La falta de información confiable y la suspicacia y miedo que esto genera en tiempos del COVID recuerda, de pronto, el sentimiento de enojo y malestar que sentía Daniel Defoe en el Londres de 1665 en medio de la epidemia de peste que aquejaba a la ciudad aquel año. Cada semana, Defoe se acercaba a las listas de muertos que se pegaban en las puertas de las iglesias y cada semana veía con malestar y con sospecha los datos que solo revelaban las mentiras de las autoridades.
Enfermarse siempre ha producido sufrimiento, pero casualmente, enfermarse también siempre ha generado esperanza o al menos, ha despertado la posibilidad y el deseo de imaginar curarse. Durante siglos, en muchas culturas, el cuidado de los enfermos y de los desvalidos se puso en manos de las mujeres. La relación entre cuidar, aliviar y lo femenino ha sido una constante, al menos en las sociedades occidentales que depositaron la responsabilidad de cuidar al otro casi siempre en ellas. Monjas, enfermeras, esposas, hermanas, madres de familia, amigas que durante siglos dedicaron gran parte de su vida a curar, contener, consolar y acompañar.
Hoy, a siete meses de que el COVID llegara a México, y a siete meses de que aquellas mujeres salieran a las calles a gritar enfurecidas ¡basta!, como muchos mexicanos, muchas han enfermado y han muerto a causa del COVID, en medio de la pobreza, la desnutrición y el desamparo. Otras han hecho frente a la enfermedad quedándose en casa a cuidar a los hijos, a dar clases a los niños ajenos por vía remota, a intentar seguir trabajando en medio de mil batallas disímiles y cotidianas que apenas dan tiempo para respirar. Al mismo tiempo, muchas, las más, han tenido que salir a la calle a desafiar la enfermedad, la soledad, el cansancio, la muerte y el olvido.

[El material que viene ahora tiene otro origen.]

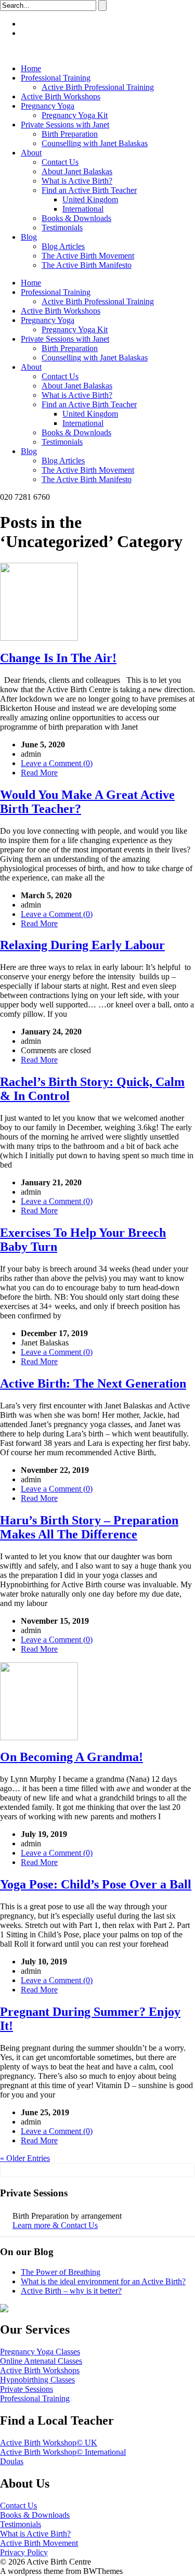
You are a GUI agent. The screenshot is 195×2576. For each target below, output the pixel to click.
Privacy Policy (24, 2552)
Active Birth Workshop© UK (48, 2442)
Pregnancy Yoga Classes (40, 2351)
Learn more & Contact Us (55, 2225)
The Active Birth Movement (88, 255)
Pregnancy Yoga (47, 105)
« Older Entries (25, 2158)
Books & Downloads (76, 218)
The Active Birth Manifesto (87, 265)
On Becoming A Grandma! (71, 1757)
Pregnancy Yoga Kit (75, 115)
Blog (29, 236)
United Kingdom (90, 199)
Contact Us (60, 162)
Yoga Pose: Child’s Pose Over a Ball (95, 1884)
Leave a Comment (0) (57, 763)
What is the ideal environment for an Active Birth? (103, 2281)
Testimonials (62, 227)
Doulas (11, 2461)
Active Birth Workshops (60, 96)
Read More (39, 772)
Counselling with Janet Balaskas (95, 143)
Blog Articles (63, 246)
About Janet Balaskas (77, 171)
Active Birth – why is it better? (71, 2290)
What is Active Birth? (77, 180)
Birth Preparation (70, 134)
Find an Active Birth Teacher (89, 190)
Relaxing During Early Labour (82, 945)
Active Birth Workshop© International (63, 2452)
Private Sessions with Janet (65, 124)
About (31, 152)
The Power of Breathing (60, 2272)
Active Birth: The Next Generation (93, 1383)
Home (31, 68)
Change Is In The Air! (58, 658)
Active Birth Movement (39, 2543)
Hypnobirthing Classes (37, 2379)
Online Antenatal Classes (41, 2361)
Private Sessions (26, 2389)
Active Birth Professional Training (98, 87)
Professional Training (55, 77)
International (82, 208)
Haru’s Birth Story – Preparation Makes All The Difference (89, 1527)
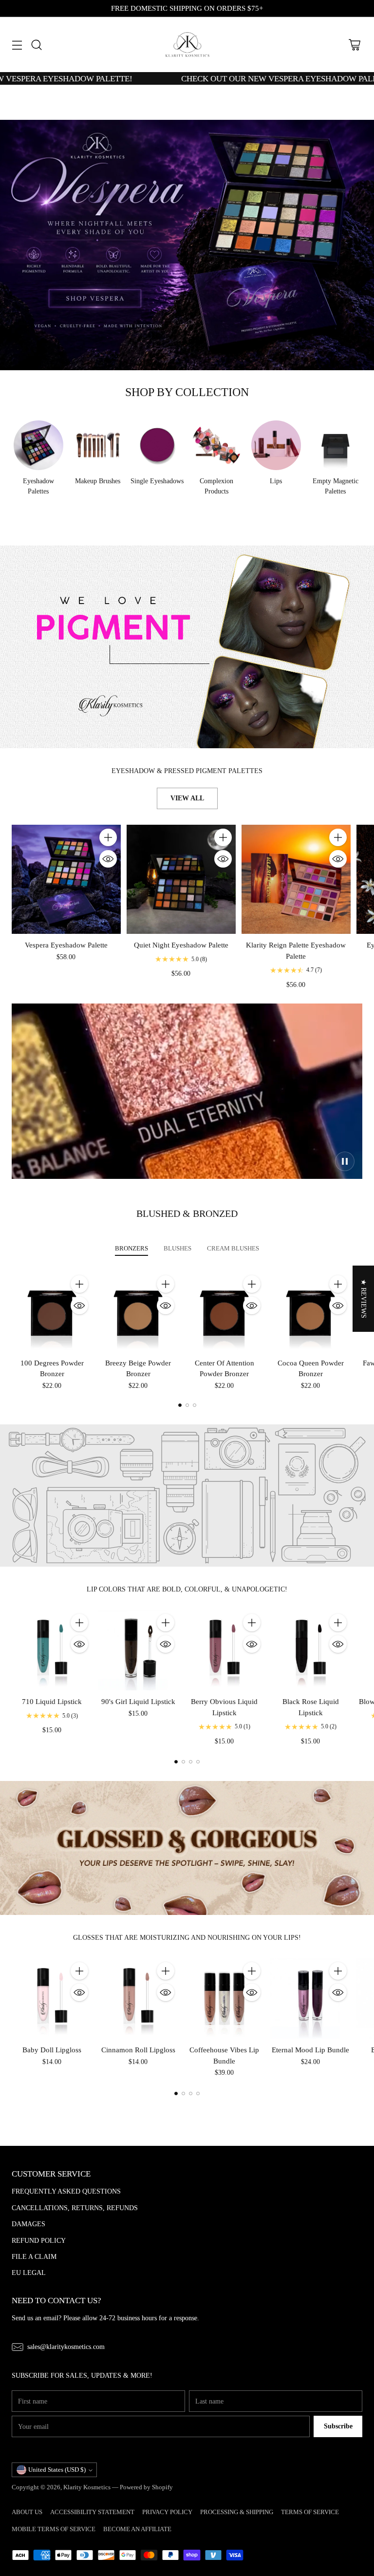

Ciertamente, a siete meses de que la epidemia llegara a México, el COVID está lejos de ceder en nuestro país, el patriarcado no ha caído ni la violencia contra las mujeres ha desaparecido. En ese escenario, la incertidumbre, el miedo, el cansancio y la desesperanza son difíciles de abatir. Sin embargo, quizás sea el momento de recordar a Nel Noddings y a otras feministas que en la década de los ochenta del siglo XX siguieron a Carol Gilligan y su ética del cuidado.
Porque en medio de una época en donde privan las dudas y la falta de certeza en casi todo, lo que sin duda es verdad es que ya es tiempo de volver a lo más básico: aprender a cuidarnos a nosotros mismos y cuidar a los otros. Solo a partir de una ética del cuidado que ya no deje la encomienda exclusivamente en manos de las mujeres, sino que nos haga responsables a todos del bienestar del que está frente mí, se podrán combatir el dolor, el miedo, el enojo y la tristeza que inevitablemente caracterizan a toda pandemia.